### The task
Rewrite the lines of the material below, beginning at the line that has "[Instagram] (82, 2313)" and stopping after the last line of the material, with each line's text unchanged. Add 107 to both the x and y values of every coordinate pair in the answers.

# START OF Exercise data

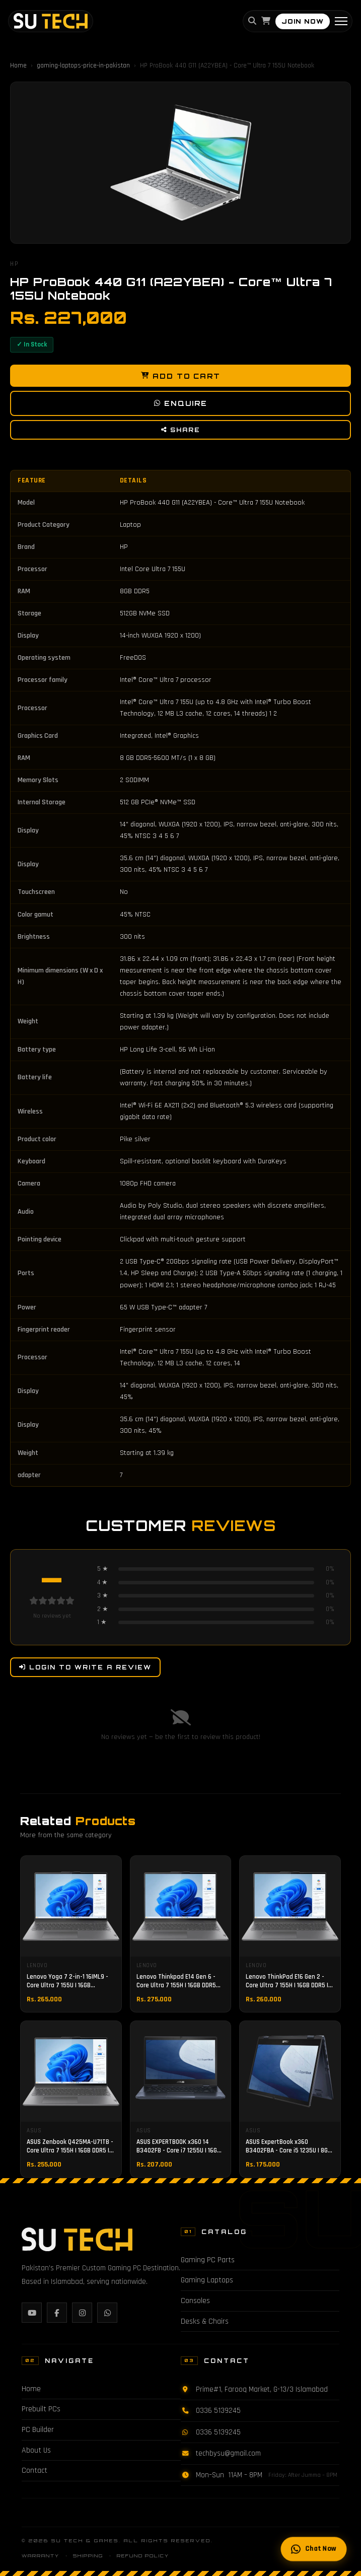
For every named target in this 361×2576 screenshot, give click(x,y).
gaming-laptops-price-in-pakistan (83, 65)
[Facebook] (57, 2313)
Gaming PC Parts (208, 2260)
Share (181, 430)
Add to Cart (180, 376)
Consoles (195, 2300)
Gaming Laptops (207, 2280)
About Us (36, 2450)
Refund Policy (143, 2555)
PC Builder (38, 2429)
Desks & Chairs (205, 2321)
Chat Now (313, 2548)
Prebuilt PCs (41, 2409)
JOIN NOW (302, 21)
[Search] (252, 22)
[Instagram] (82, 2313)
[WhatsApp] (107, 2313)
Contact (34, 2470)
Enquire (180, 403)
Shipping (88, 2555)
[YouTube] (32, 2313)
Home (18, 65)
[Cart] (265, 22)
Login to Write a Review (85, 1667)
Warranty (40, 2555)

# END OF Exercise data

### Written answer
[Instagram] (189, 2420)
[WhatsApp] (214, 2420)
Contact (141, 2577)
Enquire (287, 510)
Shipping (195, 2662)
[YouTube] (139, 2420)
Home (125, 172)
[Cart] (372, 129)
Login to Write a Review (192, 1774)
Warranty (147, 2662)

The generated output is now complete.